DIRECTIONS FOR THIS TASK -> Below are the records. Retype exactly the lines between the lines holding "Instruction: Toggle the" and "Tick the checkbox", inclusive.

:::::

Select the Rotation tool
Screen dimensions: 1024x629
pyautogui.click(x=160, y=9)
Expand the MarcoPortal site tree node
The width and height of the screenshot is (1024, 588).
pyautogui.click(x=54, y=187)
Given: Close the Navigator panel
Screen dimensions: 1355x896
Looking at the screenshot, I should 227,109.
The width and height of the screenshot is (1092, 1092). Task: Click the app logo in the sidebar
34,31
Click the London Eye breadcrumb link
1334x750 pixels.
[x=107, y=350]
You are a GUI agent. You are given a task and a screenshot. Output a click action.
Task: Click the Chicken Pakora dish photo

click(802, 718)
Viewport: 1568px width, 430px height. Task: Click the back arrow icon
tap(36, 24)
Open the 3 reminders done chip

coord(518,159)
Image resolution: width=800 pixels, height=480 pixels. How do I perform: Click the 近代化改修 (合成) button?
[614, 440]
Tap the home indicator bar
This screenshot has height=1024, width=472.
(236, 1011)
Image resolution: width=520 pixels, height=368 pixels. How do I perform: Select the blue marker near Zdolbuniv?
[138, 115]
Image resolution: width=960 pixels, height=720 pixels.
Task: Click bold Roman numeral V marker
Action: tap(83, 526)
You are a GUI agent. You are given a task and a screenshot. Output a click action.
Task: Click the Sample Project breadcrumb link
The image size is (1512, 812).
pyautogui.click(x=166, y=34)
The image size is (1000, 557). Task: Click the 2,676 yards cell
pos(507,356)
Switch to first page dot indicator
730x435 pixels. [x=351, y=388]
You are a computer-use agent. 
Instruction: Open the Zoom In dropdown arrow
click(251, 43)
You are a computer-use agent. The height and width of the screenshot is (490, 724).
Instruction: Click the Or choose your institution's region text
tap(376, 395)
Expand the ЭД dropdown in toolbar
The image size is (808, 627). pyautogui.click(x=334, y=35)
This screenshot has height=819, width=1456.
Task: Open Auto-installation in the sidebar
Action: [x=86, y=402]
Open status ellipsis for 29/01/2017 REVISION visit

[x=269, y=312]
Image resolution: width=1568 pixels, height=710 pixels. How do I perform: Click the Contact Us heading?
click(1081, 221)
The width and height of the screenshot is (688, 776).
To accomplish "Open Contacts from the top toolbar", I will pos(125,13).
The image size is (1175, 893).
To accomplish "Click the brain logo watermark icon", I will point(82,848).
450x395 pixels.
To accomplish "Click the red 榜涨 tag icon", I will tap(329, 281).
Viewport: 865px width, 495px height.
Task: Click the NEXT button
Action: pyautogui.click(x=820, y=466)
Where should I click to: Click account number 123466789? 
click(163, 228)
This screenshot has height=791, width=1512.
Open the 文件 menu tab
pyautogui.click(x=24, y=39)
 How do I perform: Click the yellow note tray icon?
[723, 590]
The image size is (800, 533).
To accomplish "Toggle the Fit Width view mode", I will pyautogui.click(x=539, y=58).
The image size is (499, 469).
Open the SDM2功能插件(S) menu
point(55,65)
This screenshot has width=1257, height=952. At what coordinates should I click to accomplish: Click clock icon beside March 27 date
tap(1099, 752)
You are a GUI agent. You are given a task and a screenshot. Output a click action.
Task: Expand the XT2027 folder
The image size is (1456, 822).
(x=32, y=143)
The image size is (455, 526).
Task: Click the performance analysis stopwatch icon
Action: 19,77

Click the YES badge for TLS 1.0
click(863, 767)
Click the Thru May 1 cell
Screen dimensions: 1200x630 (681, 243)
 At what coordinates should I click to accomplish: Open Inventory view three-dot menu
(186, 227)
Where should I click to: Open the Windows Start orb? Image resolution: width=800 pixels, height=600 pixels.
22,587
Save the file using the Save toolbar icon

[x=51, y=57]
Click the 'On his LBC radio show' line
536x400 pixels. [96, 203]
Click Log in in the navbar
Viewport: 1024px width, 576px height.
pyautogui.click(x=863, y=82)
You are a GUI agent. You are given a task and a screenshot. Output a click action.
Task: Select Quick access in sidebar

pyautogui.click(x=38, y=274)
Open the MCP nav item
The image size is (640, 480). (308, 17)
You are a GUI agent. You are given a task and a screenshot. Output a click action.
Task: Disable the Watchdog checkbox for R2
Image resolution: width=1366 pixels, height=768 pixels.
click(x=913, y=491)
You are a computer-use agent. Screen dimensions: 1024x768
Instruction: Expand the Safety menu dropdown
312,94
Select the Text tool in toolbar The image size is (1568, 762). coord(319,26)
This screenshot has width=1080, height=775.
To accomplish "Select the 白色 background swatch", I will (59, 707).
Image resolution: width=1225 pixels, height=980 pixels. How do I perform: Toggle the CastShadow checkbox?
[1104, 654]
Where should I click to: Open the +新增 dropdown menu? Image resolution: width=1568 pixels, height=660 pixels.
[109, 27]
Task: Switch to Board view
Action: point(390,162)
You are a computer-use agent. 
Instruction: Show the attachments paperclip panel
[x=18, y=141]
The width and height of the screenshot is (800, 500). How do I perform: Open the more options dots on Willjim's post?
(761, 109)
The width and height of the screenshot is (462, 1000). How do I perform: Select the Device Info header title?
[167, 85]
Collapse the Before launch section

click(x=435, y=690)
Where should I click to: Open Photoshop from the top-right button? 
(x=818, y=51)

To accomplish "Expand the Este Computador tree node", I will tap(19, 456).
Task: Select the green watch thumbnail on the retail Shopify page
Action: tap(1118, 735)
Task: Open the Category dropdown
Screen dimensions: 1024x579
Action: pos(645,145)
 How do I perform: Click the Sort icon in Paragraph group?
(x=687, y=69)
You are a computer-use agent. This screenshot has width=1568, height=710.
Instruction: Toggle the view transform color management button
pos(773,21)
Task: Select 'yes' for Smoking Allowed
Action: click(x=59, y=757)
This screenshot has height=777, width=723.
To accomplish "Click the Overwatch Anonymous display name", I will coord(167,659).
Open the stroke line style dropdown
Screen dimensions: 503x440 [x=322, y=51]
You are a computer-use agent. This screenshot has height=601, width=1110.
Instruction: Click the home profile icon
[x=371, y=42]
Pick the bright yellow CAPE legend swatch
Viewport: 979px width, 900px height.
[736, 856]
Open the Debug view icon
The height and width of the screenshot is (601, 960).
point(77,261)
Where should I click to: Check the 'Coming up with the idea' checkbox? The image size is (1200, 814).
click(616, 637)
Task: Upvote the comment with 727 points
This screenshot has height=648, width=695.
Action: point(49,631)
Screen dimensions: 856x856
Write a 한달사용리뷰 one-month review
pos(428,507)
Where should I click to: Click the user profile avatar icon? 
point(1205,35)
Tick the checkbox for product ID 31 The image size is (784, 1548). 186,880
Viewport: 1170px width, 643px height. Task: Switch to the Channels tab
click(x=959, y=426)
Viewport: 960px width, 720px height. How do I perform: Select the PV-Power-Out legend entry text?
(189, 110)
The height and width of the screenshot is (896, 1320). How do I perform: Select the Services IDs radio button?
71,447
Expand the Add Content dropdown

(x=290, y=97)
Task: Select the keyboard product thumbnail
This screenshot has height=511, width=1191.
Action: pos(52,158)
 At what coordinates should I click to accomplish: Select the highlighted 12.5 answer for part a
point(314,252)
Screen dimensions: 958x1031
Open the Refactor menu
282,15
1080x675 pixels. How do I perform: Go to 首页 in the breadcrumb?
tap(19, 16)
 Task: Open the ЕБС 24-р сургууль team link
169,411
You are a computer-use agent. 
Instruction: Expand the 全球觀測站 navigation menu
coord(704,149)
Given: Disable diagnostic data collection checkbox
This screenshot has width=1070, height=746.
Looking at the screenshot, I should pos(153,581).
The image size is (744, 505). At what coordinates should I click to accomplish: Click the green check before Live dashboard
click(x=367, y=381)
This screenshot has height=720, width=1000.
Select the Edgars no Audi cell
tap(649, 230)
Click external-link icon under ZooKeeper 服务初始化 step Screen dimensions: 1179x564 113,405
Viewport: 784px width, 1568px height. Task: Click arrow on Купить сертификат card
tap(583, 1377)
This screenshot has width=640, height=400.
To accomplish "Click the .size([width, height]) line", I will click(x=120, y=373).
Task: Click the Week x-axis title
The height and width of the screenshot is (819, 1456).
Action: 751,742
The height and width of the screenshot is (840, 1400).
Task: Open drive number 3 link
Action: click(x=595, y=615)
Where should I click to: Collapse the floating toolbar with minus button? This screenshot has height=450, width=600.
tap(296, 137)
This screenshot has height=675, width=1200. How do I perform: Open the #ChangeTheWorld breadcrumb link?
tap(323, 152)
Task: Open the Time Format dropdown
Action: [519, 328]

:::::

SOLUTION ->
Instruction: Toggle the view transform color management button
pos(773,21)
Task: Select 'yes' for Smoking Allowed
Action: click(x=59, y=757)
This screenshot has height=777, width=723.
To accomplish "Click the Overwatch Anonymous display name", I will coord(167,659).
Open the stroke line style dropdown
Screen dimensions: 503x440 [x=322, y=51]
You are a computer-use agent. This screenshot has height=601, width=1110.
Instruction: Click the home profile icon
[x=371, y=42]
Pick the bright yellow CAPE legend swatch
Viewport: 979px width, 900px height.
[736, 856]
Open the Debug view icon
The height and width of the screenshot is (601, 960).
point(77,261)
Where should I click to: Check the 'Coming up with the idea' checkbox? The image size is (1200, 814).
click(616, 637)
Task: Upvote the comment with 727 points
This screenshot has height=648, width=695.
Action: point(49,631)
Screen dimensions: 856x856
Write a 한달사용리뷰 one-month review
pos(428,507)
Where should I click to: Click the user profile avatar icon? 
point(1205,35)
Tick the checkbox for product ID 31 The image size is (784, 1548). 186,880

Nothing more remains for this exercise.